| EXERCISE |
Extract the text between "The XII Plan has" and "Shiksha Abhiyan (RUSA)", inclusive, from the passage on higher education below.

[begin DOCUMENT SEGMENT]

Therefore, the quality of higher education has become a major concern today. Needs and expectations of society are changing very fast and the quality of higher education needs to be sustained at the desired level. The quality of higher education rests on the quality of all its facets, be it faculty, staff, students, or infrastructure. As such, all policies, systems and processes should be clearly directed towards attaining improvement in all the relevant facets for an overall rise in the quality of education. [4]

The XII Plan has kept the above concerns in mind and called for measures that provide higher education to a larger number of students while ensuring equal opportunities for all sections of society and maintaining focus on quality. The XII Plan deviates from the previous plans by suggesting some strategic shifts in the approach towards higher education. Given these strategic shifts and goals talked about in the XII Plan, there is a need to develop a policy that gives concrete shape to this much needed holistic plan for the development of higher education in India. There has been a proposal for a new centrally sponsored umbrella scheme to address the needs of the higher education sector which will look in detail at the issues of access, equity and excellence in the Indian higher education system.[9]

3. Rashtriya Uchchatar Shiksha Abhiyan (RUSA)

[end DOCUMENT SEGMENT]
[begin DATASET EXTRACT]

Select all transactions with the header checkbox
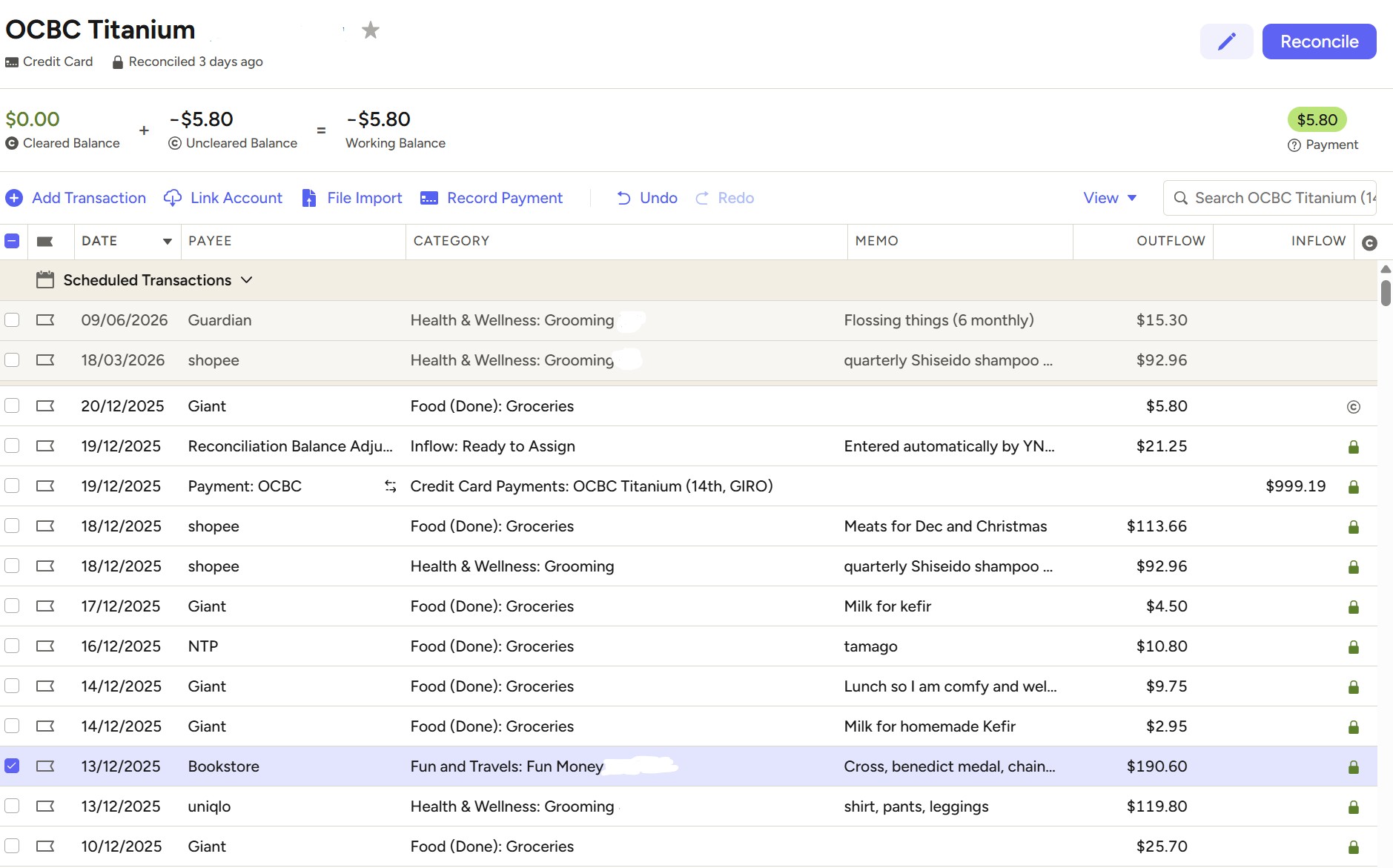Screen dimensions: 1393x868 pos(11,241)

[end DATASET EXTRACT]

| EXERCISE RESPONSE |
The XII Plan has kept the above concerns in mind and called for measures that provide higher education to a larger number of students while ensuring equal opportunities for all sections of society and maintaining focus on quality. The XII Plan deviates from the previous plans by suggesting some strategic shifts in the approach towards higher education. Given these strategic shifts and goals talked about in the XII Plan, there is a need to develop a policy that gives concrete shape to this much needed holistic plan for the development of higher education in India. There has been a proposal for a new centrally sponsored umbrella scheme to address the needs of the higher education sector which will look in detail at the issues of access, equity and excellence in the Indian higher education system.[9]

3. Rashtriya Uchchatar Shiksha Abhiyan (RUSA)